(Editor’s note: From the March 1, 1968 issue of The State magazine, reprinted with permission.)
The giant pecan tree, located at the old Fryar place, three miles northeast of the village of Turkey on Bowden Road, is believed to be the largest pecan tree in North Carolina and possibly the most historic. The tree measures 17 feet 2 inches in circumference, measured three feet above the ground, and although hurricanes and lightening have torn away most of the huge limbs, it is still alive and bears pecans.
The tree was planted between 1805 and 1811 by the Honorable Thomas Kenan, and was a gift to him along with several other trees from President James Madison. Mr. Kenan was at that time a member of Congress from this district. Thomas Kenan was born on an adjoining plantation in 1771 on the Old Warsaw Road and was the son of General James Kenan. He migrated to Selma, AL in 1833 where he died in 1843. His oldest son, the Honorable Owen Rand Kenan, built Liberty Hall in Kenansville and was a member of the Confederate Congress.
The late Dr. Owen Kenan (grandson of Owen R. Kenan) of Wilmington told this writer some years ago that when he was a child, he and his parents visited Mr. & Mrs. Owen Fryar, and that the history of the pecan tree was discussed on that occasion. He further stated that the Fryars gave then some pecans from the tree which they planted at Liberty Hall in Kenansville, and at least one of those trees is still standing.

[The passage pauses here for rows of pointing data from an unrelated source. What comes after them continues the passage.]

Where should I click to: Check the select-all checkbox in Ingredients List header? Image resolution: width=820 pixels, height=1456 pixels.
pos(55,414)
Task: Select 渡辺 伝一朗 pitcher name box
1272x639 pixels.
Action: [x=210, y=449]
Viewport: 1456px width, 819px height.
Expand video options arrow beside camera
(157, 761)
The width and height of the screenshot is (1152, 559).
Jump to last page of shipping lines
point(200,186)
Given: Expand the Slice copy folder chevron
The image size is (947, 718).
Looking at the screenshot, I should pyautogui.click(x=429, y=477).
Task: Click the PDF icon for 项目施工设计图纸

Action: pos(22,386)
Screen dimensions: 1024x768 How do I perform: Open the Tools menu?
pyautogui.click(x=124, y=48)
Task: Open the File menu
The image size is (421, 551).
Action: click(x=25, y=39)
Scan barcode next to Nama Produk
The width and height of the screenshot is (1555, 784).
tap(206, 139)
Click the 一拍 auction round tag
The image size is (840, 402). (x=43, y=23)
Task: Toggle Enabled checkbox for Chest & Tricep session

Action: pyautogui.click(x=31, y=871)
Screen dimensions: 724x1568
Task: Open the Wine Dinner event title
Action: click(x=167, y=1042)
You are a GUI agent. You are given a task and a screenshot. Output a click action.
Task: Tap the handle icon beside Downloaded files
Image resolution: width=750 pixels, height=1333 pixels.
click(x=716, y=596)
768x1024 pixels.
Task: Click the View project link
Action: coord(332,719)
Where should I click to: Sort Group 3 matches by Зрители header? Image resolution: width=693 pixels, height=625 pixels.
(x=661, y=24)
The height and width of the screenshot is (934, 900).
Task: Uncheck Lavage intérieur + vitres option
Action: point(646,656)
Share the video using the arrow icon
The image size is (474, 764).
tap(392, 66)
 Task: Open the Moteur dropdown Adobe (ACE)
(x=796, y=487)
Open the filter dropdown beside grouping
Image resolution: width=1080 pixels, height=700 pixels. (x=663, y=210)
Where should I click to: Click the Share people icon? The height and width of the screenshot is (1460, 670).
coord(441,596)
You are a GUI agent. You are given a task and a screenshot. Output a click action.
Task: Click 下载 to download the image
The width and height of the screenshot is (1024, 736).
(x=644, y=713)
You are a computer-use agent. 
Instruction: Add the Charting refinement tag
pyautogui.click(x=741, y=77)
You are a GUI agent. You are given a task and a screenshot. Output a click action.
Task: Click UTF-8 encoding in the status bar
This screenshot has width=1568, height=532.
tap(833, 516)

The Fryar place is now owned by Mrs. Virginia Fryar Watson of Baltimore, and except for a smalltime when it was owned by the Daniel Joyner family who built the house in 1805, it has been in the Fryar family for six generations. The planation was originally part of a land grant to David Thomson, one of the pioneer settlers of this region, who in turn gave it to his son, Captain James Thomson, an officer in the NC Militia during the American Revolution. It was inherited by his son, Willis Thomson, the father of Mrs. William H. Faison and Mrs. M. C. Conoley, who sold it to Daniel Joyner of Virginia. The Joyners raised fine race horses there. They later sold the property to Curtis Thomson (1797-1887), another son of Captain James Thomson, who gave it to his daughter, Sallie. She married Owen Fryar, the first man from Sampson County to volunteer for the Confederate Army. The place was inherited by their son Henry, and at his death it passed to his sister, Miss Sallie Fryar, an aunt of the present owner.
It was at this place that the families of the community gathered for two days in 1831when a slave insurrection conspiracy was being uncovered. It was believed that this conspiracy was tied in with the Nat Turner Insurrection in Southampton County, VA. It is also of interest to note that Nat Turner belonged to a brother of Mrs. William Kirby, also of the Turkey community. The Kirbys matriculated from VA to Sampson County around 1805 and made their home on Needmore Road.
(Both the tree and house sat about a half-mile north of the intersection of Old Warsaw Road and Bowden Road, on the left. Sadly, nothing remains today in that spot where they stood, but there are many folks still around that remember it well.)